Mots pluriels
    no 9. Janvier 1999.
    https://www.arts.uwa.edu.au/MotsPluriels/MP999mn.html
    © Mariama NDOYE


    N comme Nouvelle - N comme Nouvelle - N comme Nouvelle

    Ruse de femme

    UNE NOUVELLE
    de

    Mariama NDOYE

    Prière de lire la notice sur la protection des droits d'auteur


    L a salle du tribunal bruit de mille rumeurs. Aujourd'hui une affaire de divorce à traiter. Etrange. On vient rompre devant la justice des liens qui n’ont pas été noués devant elle. Le mariage en question est coutumier. Il a été célébré à la mosquée. Cependant, si pour le rompre on a recours aux juges et aux avocats, c’est qu’il y a eu, en sus du préjudice moral, tentative d’escroquerie. Nul n’ignore que quand les biens matériels entrent en jeu, les arrangements à l’amiable font long feu.
    Un homme Demba a été dépouillé puis largué par sa seconde épouse, Coumba. A l’origine de cette rupture, pas de scandale, pas de disputes ni de récriminations. D’exigences non satisfaites: aucunes. Coumba a tout simplement retiré la main accordée par son père. Une femme a répudié son homme sans raison apparente, parce qu’elle en a ainsi décidé.
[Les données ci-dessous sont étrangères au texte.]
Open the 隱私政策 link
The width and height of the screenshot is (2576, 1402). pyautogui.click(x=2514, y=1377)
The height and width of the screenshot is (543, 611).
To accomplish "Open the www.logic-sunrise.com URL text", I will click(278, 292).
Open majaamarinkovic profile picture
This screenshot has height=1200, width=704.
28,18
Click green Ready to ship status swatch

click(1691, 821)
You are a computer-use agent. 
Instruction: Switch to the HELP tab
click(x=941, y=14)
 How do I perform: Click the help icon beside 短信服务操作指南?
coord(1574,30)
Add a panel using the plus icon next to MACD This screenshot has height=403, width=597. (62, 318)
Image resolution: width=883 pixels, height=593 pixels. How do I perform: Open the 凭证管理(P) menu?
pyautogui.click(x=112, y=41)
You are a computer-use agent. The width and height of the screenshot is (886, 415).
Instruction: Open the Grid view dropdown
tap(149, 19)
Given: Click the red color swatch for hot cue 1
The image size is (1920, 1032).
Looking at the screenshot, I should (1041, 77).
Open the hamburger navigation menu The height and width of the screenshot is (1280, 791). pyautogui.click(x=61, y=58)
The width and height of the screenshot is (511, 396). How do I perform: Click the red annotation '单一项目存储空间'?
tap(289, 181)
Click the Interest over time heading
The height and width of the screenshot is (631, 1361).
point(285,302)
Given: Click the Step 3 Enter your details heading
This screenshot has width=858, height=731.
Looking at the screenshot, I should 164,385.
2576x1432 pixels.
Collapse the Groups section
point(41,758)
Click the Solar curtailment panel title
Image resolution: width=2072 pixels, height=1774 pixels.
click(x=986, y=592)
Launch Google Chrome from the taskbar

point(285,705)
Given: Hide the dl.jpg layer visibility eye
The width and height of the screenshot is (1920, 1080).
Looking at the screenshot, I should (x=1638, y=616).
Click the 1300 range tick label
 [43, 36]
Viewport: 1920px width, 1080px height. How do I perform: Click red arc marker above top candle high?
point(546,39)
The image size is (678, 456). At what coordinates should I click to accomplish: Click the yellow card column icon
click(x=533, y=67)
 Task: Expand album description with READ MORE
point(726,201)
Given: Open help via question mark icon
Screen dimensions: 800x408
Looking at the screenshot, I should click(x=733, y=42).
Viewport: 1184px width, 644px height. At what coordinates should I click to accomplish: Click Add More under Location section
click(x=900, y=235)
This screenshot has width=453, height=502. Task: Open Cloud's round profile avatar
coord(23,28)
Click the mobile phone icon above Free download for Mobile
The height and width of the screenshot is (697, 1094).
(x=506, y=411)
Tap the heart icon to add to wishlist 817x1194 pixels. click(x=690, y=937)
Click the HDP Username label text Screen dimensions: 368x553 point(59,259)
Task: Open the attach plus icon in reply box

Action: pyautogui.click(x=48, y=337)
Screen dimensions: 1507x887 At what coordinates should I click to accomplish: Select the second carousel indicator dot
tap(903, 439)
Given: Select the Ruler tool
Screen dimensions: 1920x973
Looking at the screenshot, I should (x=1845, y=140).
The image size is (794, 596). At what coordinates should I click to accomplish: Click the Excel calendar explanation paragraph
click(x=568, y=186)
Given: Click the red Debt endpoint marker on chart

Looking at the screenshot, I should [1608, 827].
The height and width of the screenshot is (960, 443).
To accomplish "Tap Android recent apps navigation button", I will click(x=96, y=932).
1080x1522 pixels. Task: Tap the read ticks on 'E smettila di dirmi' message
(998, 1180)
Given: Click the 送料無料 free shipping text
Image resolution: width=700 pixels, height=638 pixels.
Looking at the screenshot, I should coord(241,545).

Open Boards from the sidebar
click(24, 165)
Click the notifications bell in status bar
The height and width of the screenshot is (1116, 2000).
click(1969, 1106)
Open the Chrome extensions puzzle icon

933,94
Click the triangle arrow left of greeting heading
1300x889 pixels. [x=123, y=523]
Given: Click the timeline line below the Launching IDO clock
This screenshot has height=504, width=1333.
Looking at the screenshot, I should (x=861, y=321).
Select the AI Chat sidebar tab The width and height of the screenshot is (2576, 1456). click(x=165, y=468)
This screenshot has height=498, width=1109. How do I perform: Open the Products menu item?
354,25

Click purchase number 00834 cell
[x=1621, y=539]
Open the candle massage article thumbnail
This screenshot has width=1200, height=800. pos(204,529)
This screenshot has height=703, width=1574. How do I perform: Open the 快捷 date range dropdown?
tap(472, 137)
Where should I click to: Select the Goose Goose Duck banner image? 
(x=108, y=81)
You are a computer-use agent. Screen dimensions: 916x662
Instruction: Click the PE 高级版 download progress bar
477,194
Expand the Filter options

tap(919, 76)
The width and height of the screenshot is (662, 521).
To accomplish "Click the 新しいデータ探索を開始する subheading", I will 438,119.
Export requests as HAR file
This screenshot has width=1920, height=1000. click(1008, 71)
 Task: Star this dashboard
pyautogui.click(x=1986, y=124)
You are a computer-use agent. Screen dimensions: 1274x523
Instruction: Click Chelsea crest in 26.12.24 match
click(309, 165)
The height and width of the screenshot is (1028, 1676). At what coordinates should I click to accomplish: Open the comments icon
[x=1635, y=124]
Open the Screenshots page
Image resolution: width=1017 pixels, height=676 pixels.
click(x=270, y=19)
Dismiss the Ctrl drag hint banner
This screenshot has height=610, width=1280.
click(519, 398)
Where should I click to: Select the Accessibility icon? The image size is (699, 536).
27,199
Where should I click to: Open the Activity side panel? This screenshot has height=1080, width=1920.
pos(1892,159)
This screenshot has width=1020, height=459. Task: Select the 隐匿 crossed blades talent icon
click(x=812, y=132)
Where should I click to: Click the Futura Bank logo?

C’est le monde à l’envers et le plaignant en menant l’affaire en justice veut surtout rétablir la normalité, mais venons-en aux circonstances qui ont conduit à ces assises très fréquentées.

    * * *

    Coumba et sa co-épouse, première venue dans le foyer, sont assises face à face. Elles font la cuisine pour leur mari. L’aînée, à un moment donné se laisse aller et ouvre négligemment les jambes. Coumba y jette un regard indiscret espérant surprendre un pagne à la propreté douteuse, une tache, des cuisses flasques, que sais-je encore? La rivale fait mine de ne s’apercevoir de rien et continue à touiller sa marmite. Soudain Coumba voit apparaître quelque chose de bizarroïde. On dirait un intestin de mouton. Elle ferme les yeux très fort puis les rouvre. Elle a dû mal observer. Elle insiste avec effronterie pourtant, et scrute fixement les dessous de sa rivale; ce ne sont pas des gris-gris, ni un bout de pagne ou de tissu, c’est bien une chose infâme et sanguinolente qui pendouille. N’y tenant plus:

    - Eh, grande soeur, quelque chose dépasse de ton pagne, regarde donc!

    La première épouse regarde sous elle et referme brusquement les jambes l’air honteux.

    - Je regrette d’avoir manqué de tenue devant toi cadette. Je suis vraiment désolée.

    Elle se gratte la tête gênée et coince fermement les extrémités de son pagne dans le creux de ses genoux repliés d’où ils ne pourront plus s’échapper.

    Coumba intriguée insiste :

    - Qu’est-ce que c’était grande soeur qui dépassait comme ça?

    - Un gris-gris spécial.

    - Hum! Pourtant on aurait dit un bout d’intestin...

    - Tu me promets de garder le secret si je te le confie, après tout, nous sommes embarquées sur le même bateau.

    - Dis vite!

    - Tu sais que j’étais de tour hier nuit.

    - Oui et alors?

    - Eh bien, notre mari est tellement vaillant au lit, comme tu as dû le remarquer, qu’au bout d’un mois de cohabitation avec lui, une petite portion de ton intestin s’échappera de toi aussi.

    - D’où?

    - De ton sexe bien sûr. Mais c’est un secret. C’est le lot de nombre de femmes qui s’en accommodent. Ce sont les aléas du mariage et du plaisir .

    - Quel plaisir? Dieu de miséricorde! Garde ton mari, moi je suis partie. Il ne me démolira pas. Je ne connais encore rien de la vie.

    - Tu plaisantes, partir pour si peu!?’

    -- Surtout qu’il n’aille pas à ma poursuite, un mari ne vaut pas une vie.

    C’est ainsi que se vérifia une fois de plus l’adage. "La personne qui est plus âgée que toi détient davantage d’habits usagés que toi", c’est-à-dire plus d’expérience. Quelques centimètres d’intestin de mouton collés à la cuisse d’une rivale futée sont facilement venus à bout d’une jeune et belle co-épouse.

    A Demba de se débrouiller pour récupérer les biens si généreusement octroyés à la naïve Coumba en vue d’ améliorer l’ordinaire de ses nuits. Quant à nous, à l’heure où, dans un pays béni, le code de la famille est baptisé "code de la femme" par des hommes aigris de perdre le privilège de la répudiation unilatérale et inconditionnelle, nous souhaitons à Demba bien du plaisir.